Introducing Semantic Capability in LinkedIn's Content Search Engine
Xin Yang, Rachel Zheng, Madhumitha Mohan, Sonali Bhadra, Pansul Bhatt, Lingyu, Zhang, Rupesh Gupta
TL;DR
The paper addresses the challenge of increasingly long and natural-language search queries by introducing semantic capability into LinkedIn's content search engine. It presents a two-layer architecture with retrieval (token-based and embedding-based) and a two-stage ranking (L1/L2) that leverages a two-tower embedding model based on multilingual-e5, plus precomputed post embeddings and approximate nearest neighbor search. A weighted score combining on-topicness and long-dwell ($score = \alpha \cdot \text{on-topicness} + (1-\alpha) \cdot \text{long-dwell}$) guides ranking, with \(\alpha\) tuned online. The approach yields improvements of over 10% in both on-topic rate and long-dwell, and positively impacts sitewide sessions, demonstrating practical benefits in real-world search experience.
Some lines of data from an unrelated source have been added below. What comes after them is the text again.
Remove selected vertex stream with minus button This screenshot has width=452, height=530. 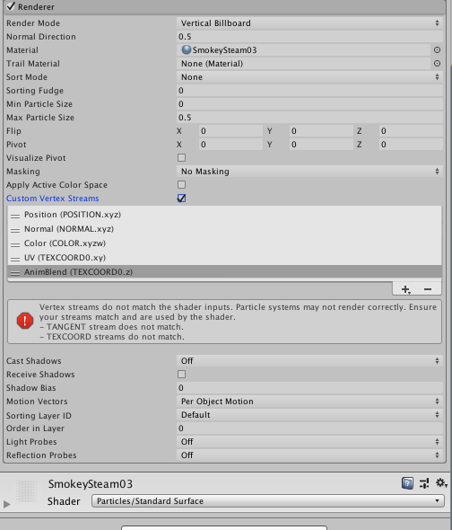coord(428,289)
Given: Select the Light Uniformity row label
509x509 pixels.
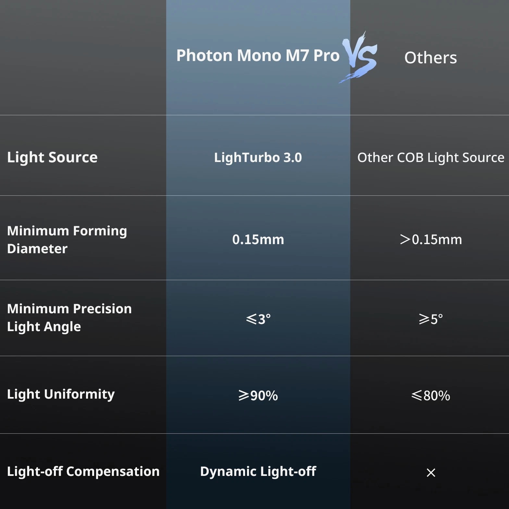Looking at the screenshot, I should click(x=61, y=394).
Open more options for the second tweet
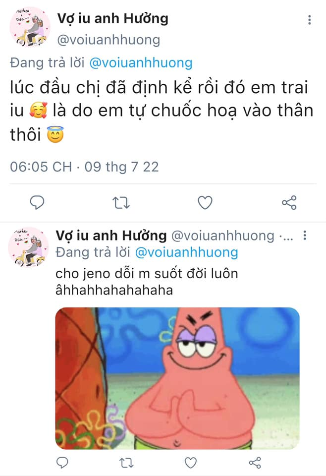This screenshot has height=476, width=326. pos(305,235)
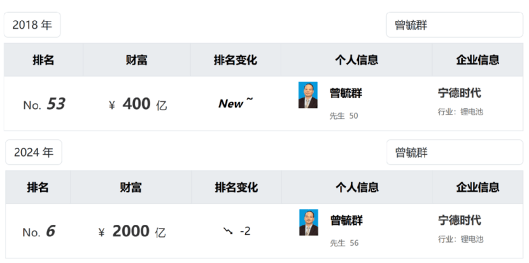The image size is (529, 263).
Task: Click 企业信息 header in the 2018 table
Action: click(477, 60)
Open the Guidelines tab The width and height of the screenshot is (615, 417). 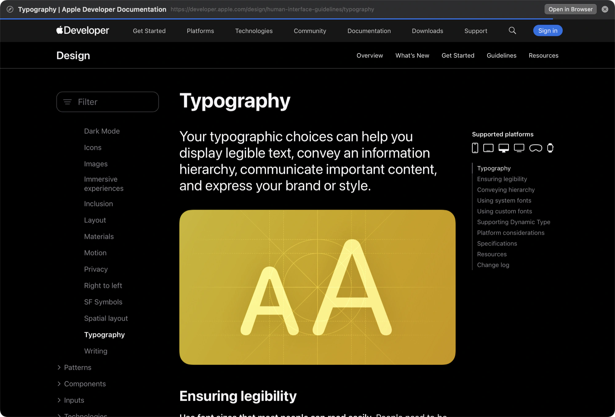pos(502,56)

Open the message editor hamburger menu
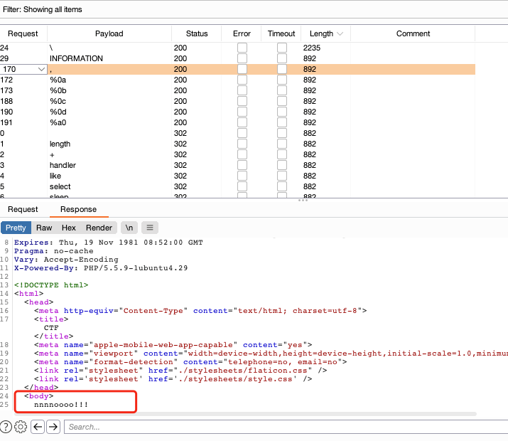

Future work aims to refine quality metrics and integrate an LLM into ranking for deeper language understanding and relevance.
Abstract
In the past, most search queries issued to a search engine were short and simple. A keyword based search engine was able to answer such queries quite well. However, members are now developing the habit of issuing long and complex natural language queries. Answering such queries requires evolution of a search engine to have semantic capability. In this paper we present the design of LinkedIn's new content search engine with semantic capability, and its impact on metrics.